Structured Concurrent Programming

Luis Mateu
e-mail: XXlmateu@dcc.uchile.clXX (without the X)

Abstract

Today, the usual environment for programming concurrent applications is a system which provides multiple threads sharing all the objects. This environment is easy to implement on a multiprocessor with shared memory. However, trying to implement it efficiently on a distributed memory system is difficult. This situation has led to distributed object systems like Java RMI, CORBA or Nexus. These systems simplify the implementation of sharing objects by imposing restrictions on which objects can be shared.

There are two problems with this approach. Firstly, porting multi-threaded applications from shared memory multiprocessors to distributed object systems requires a lot of redesign and reprogramming, because the semantics of both models are different. And secondly, multi-threaded programming has a bad image among developers because it can lead to some errors which are devilishly hard to find.

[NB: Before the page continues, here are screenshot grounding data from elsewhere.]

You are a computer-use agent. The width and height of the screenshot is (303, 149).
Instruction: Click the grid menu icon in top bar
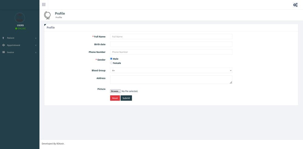tap(44, 5)
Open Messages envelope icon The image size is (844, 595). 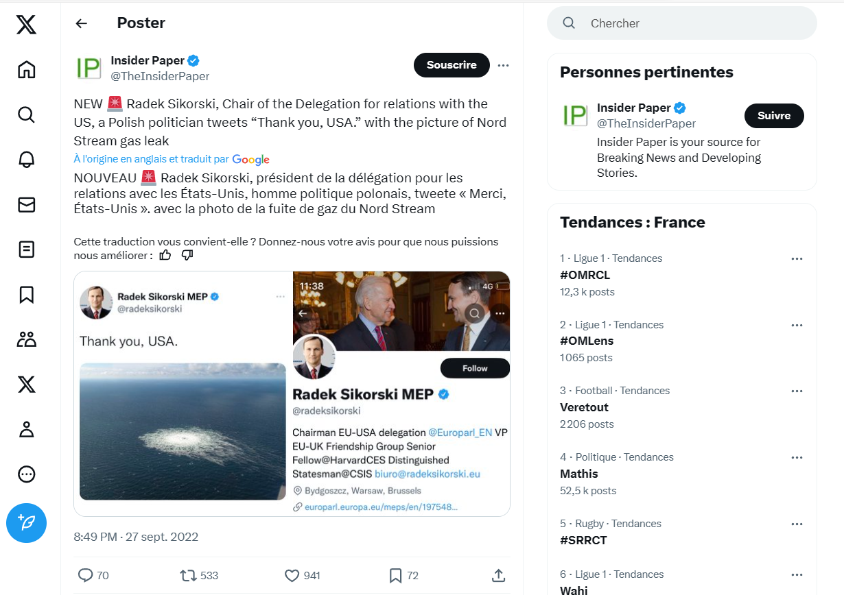[26, 204]
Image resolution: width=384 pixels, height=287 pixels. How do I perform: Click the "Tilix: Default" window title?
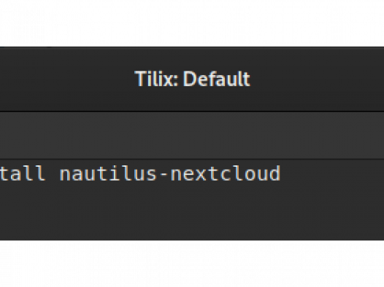(193, 79)
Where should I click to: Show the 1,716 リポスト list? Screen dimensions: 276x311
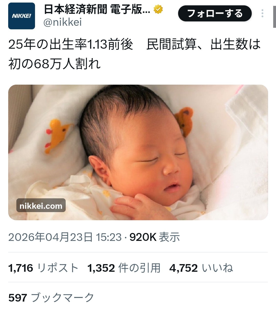43,268
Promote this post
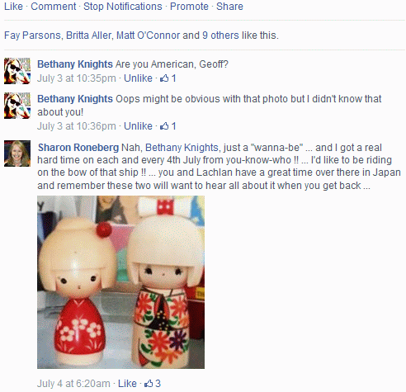 (x=189, y=7)
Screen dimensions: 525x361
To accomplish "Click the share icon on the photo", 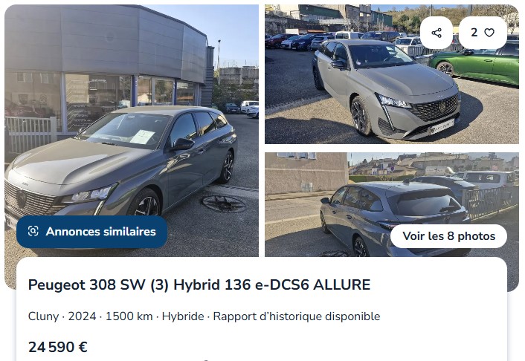I will pos(437,33).
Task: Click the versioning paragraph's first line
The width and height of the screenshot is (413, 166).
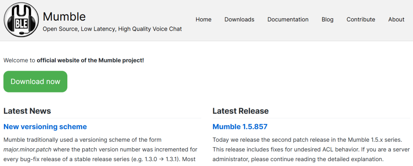Action: pos(82,140)
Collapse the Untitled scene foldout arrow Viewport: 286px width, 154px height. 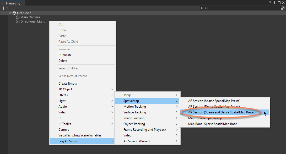pyautogui.click(x=10, y=13)
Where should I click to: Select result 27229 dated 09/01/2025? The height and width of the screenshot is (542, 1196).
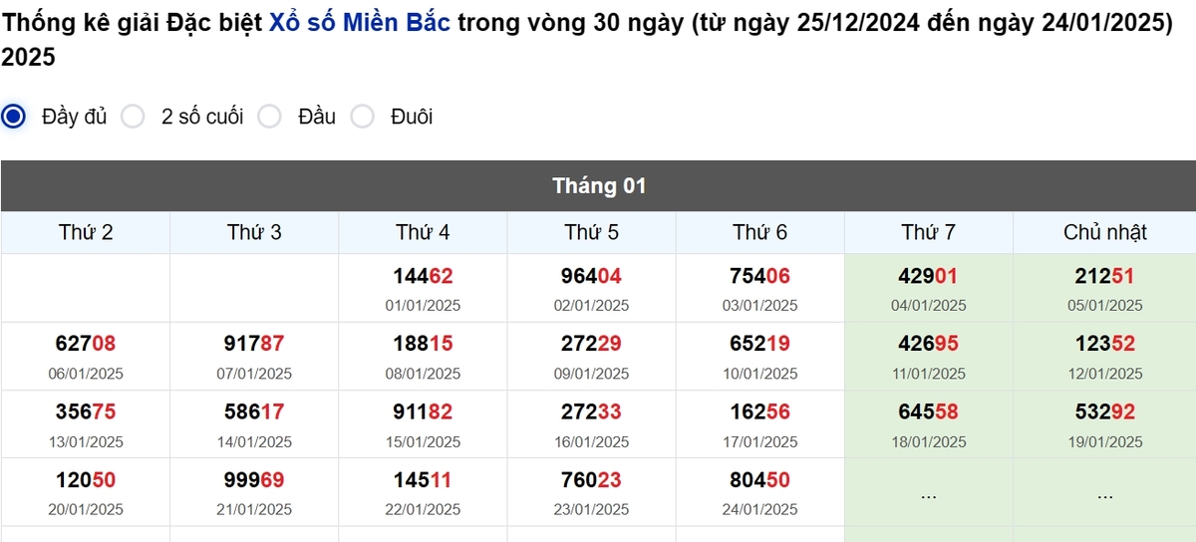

The goal of this research is to promote a new structured approach to concurrent programming. This approach is based on a new programming model called safe-threads which offers a uniform semantics for both shared memory mutiprocessors and distributed memory machines. We claim that our approach is structured because it ensures the mutual exclusion of safe-threads when manipulating the same object and therefore it eliminates the source of programming errors which are the most difficult to find.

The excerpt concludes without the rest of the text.